Le soupçon d’empoisonnement étant évoqué lors de toute mort suspecte, Mathieu Orfila prit part en expert judiciaire à de nombreuses affaires retentissantes (en 1839 l'affaire Marie Nauleau, accusée de l'empoisonnement de son mari, qu'il fit acquitter ; en 1840 le procès Rigal). En 1836, un chimiste anglais James Marsh (1794-1846) ayant mis au point un appareil pour la recherche d'arsenic dans les viscères, Orfila la perfectionna en utilisant l'acide nitrique permettant d'avoir une substance relativement pure. Lors de l'affaire Louis Mercier à Dijon, Orfila se retrouva face à Vincent Raspail. Leur opposition venait des différences politiques entre les deux chimistes : l'un, Orfila, proche du Roi et du pouvoir en place, l'autre Raspail, républicain convaincu. Il allait, à nouveau, se retrouver face à Vincent Raspail lors de l'affaire Lafarge qui divisa les Français. Marie Capelle, veuve d'un monsieur Pouch, s'était remariée avec M. Lafarge, maître de forges au Glandier en Corrèze, et fut accusée d'avoir empoisonné son mari à l'arsenic. Orfila exposa ses idées mais Raspail qui n'avait pu comparaître à Tulle à cause d'un accident remit en question l'expertise d'Orfila. Madame Lafarge, condamnée, proclama son innocence jusqu'à son dernier jour. L'affaire demeure une énigme judiciaire. Certains pensent que Marie Lafarge aurait inspiré Gustave Flaubert pour son personnage d'Emma Bovary et Léon Tolstoï pour son héroïne Anna Karénine.

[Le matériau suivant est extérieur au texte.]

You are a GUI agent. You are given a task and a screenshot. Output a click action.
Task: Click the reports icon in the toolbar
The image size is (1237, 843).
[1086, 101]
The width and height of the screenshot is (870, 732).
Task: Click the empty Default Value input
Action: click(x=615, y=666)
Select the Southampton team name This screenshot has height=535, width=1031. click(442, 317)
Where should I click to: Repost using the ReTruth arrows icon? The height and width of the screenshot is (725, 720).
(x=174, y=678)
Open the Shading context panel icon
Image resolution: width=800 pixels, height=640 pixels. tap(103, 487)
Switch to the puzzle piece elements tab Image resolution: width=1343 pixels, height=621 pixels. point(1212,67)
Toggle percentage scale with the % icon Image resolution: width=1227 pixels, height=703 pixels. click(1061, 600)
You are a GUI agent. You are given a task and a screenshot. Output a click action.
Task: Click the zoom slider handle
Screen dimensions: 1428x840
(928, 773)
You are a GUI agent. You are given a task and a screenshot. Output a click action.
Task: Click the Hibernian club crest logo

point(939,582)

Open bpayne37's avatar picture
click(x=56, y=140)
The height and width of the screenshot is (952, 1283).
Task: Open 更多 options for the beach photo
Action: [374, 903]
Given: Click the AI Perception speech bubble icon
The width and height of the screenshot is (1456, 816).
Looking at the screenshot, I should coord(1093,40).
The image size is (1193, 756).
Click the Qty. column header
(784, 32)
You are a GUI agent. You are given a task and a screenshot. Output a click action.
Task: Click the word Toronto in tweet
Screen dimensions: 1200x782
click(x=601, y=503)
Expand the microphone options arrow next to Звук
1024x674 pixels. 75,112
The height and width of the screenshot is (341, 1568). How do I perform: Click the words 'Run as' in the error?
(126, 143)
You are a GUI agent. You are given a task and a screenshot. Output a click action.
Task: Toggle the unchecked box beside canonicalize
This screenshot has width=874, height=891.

Alors que la Révolution de 1848 voyait Vincent Raspail devenir membre du gouvernement provisoire et demander que fût retiré à Orfila son titre de doyen, celui-ci n'en continua pas moins à travailler et mourut en Mars 1853 d'une pneumonie. Après sa mort, le consensus se fit pour lui rendre hommage car on voit à travers tous les travaux d'Orfila se constituer scientifiquement une véritable toxicologie médico-légale. On donna son nom à une rue de Paris.
Au terme de la présentation du conférencier, Geneviève Falgas, présidente de l'Académie, remercia chaleureusement l'orateur pour cet exposé très clair et fort bien documenté.
Comme il n’y eut aucune question posée par l’auditoire, la présidente posa à l’orateur trois questions.
Mateo Orfila fut-il un homme d’argent ? Fut-il un homme d’intrigue ? Existait-il un sens européen dans les recherches scientifiques ?
Le conférencier précisa dans ses réponses que Mateo Orfila n’était ni un homme d’argent ni un homme d’intrigue et que les Espagnols estimaient beaucoup la France pour les études scientifiques.
Enfin, l’académicien Michel Manson, qui assista l’orateur dans les projections illustrant la conférence, précisa que les recherches toxicologiques permirent des progrès dans l’analyse des colorants toxiques dans les produits alimentaires.
La présidente clôtura officiellement la séance en annonçant la prochaine conférence du lundi 3 février.